Former Simply Saucer manager Gary Pig Gold writes in his Yanovsky obituary that, following Zal’s deal with the cops, Rolling Stone “sanctioned” a boycott of the Lovin’ Spoonful. There was a boycott of the band, but it doesn’t seem to have had any connection with that magazine. Neither of the items on Zal and the Lovin’ Spoonful in the first issue of Rolling Stone (November ‘67) mention the bust or the boycott. The first item, “A Ban on Zally?” however, reports that a New York TV host “is attempting to ban a film written, produced, and directed by former Lovin’ Spoonful member Zal Yanovsky” for obscenity. Ralph J. Gleason devoted his “Perspectives” column in Rolling Stone’s second issue to Yanovsky’s defense. In that column, “Like Zally, We’re All Victims,” Gleason claims that the ratted-out dealer publicized the story himself: the dealer “xeroxed copies of the court testimony which disclosed the arrangements between the cops and the Spoonful and sent them to underground papers and other press.”

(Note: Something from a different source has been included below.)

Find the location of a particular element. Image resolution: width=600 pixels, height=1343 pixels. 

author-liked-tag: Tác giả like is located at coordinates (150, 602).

Yanovsky’s Canadian Music Hall of Fame induction

Turning to the boycott, Gleason describes a full-page ad in the Los Angeles Free Press “urging people not to buy Spoonful records and not to attend their concerts and, to the girls, not to ball them. It didn’t say anything about guys balling them.” So Rolling Stone is free of blame. I am happy to defend Rolling Stone, because it is such a good publication. The current issue upholds the magazine’s longstanding commitment to excellence with articles like “Concert Biz Scores With Groupon Deals” and “Allmans Rock Against Hep C With All-Star Jam.”

Gleason’s plea reached some readers—Rolling Stone letter writer Patty Poe said “That Ralph J. Gleason article about Steve Bone [sic] and Zal Yanovsky realy [sic] put my head back in order concerning the Spoonful”—but Zally’s rock career was terminally fucked. After the 1967 solo single “As Long As You’re Here,” produced by Jack Nitzsche, and the 1968 LP Alive And Well In Argentina, Yanovsky quit music for good. After all that, he moved back to Canada anyway and opened a restaurant, Chez Piggy.